On November 19th, Chairman Tom Harkin (D-IA), Ranking Member Mike Enzi (R-WY) and members of the Senate Health, Education, Labor and Pensions Committee sent letters to all fifty state boards of pharmacy, the entities responsible for maintaining registries of pharmacies operating within their state. The HELP Committee is investigating the New England Compounding Center (NECC) for its production of tainted drugs that caused the recent outbreak of fungal meningitis, which has resulted in 33 deaths and more than 480 illnesses.
The letters were sent as a follow up to a hearing on November 15th in which Senators heard a very troubling account of NECC’s oversight record, which highlighted the gaps and grey areas that complicate the law establishing regulatory authority over such companies. In the course of the investigation, committee staff found that compounding pharmacies like NECC are required to register with their state of residence, and not with the U.S. Food and Drug Administration. This inquiry will help lawmakers to assess the scope of these companies nationwide. Today’s letters will also assist the committee as it determines what changes need to be made to ensure that compounded drugs are safe and available for patients and hospitals who need them.
“The outbreak raises serious questions about the level of oversight that a large-scale compounding pharmacy was subject to, both by state and federal regulators, and what if any additional steps need to be taken to prevent such a tragedy in the future. Therefore, as part of our investigation, we write to request information regarding general oversight of compounding pharmacies in your state and what actions you have taken to address this meningitis outbreak,” the Senators wrote.
Key Points Made in the Inquiry
As foundation for its request for information, HELP noted that the Centers for Disease Control and Prevention (CDCP) linked the recent meningitis outbreak to three lots of preservative-free methylprednisolone acetate produced by the New England Compounding Center (NECC) — a compounding pharmacy in Massachusetts. According to the CDCP, the three lots consisted of 17,676 products distributed to 23 states, exposing approximately 14,000 patients since May 21, 2012. As of November 16, 2012, at least 480 patients have become ill throughout the country, of which 33 have died as a result of the contamination.
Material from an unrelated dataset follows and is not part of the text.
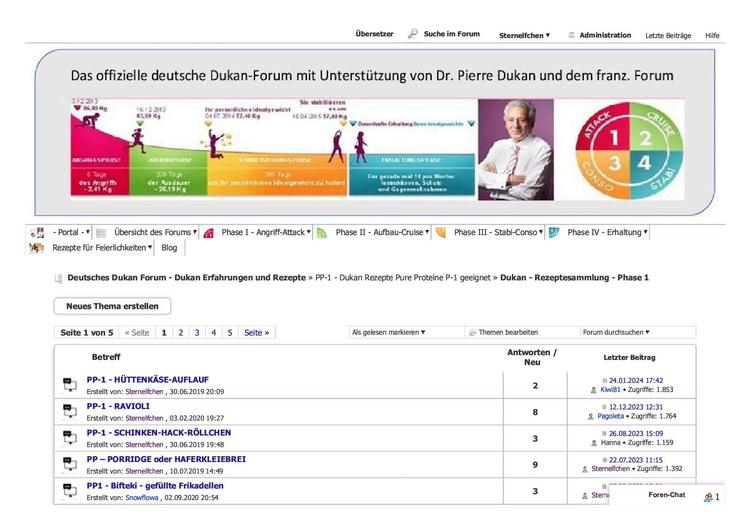Expand the Forum durchsuchen dropdown

[x=616, y=332]
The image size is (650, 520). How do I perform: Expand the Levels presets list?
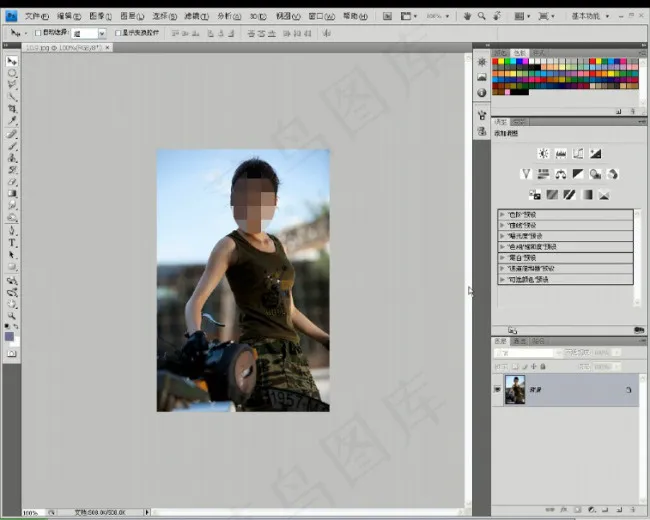[x=502, y=213]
In order to better understand how states address the potential issue of compounding pharmacies distributing large quantities of drugs throughout the country and whether additional federal oversight may be necessary, HELP requested that each state’s board of pharmacy provide information responsive to its requests as noted below:
- Does your agency require compounding pharmacies to identify if they produce large volumes of drugs, if they compound sterile injectable products and/or ship their products across state lines? Do your inspection procedures vary based upon the production of sterile drugs, or large quantities of drugs, or drugs shipped across state lines?
- Does your state require that pharmacies engaged in sterile compounding comply with USP and if so what is your procedure for ensuring compliance with the standard?Are compounding pharmacies in your state required to have a patient-specific prescription prior to producing a compounded drug or are they able to produce batches of products without a prescription?
- Please provide the name and address of all pharmacies in your state that hold licenses or waivers or other exceptions that permit the pharmacy to operate in the absence of providing a full service retail pharmacy and meet all of the following three criteria (to the extent that you have information that allows you to identify pharmacies this way):
- engage in sterile compounding;
- hold licenses in other states; and
- engage in compounding as opposed to dispensing.
Assuming the states responded, information should have been available no later than Friday, December 7, 2012. Unfortunately, no responses have been published at this point, but it will be interesting to see how each state views its responsibilities to oversee compounding pharmacies at the state level.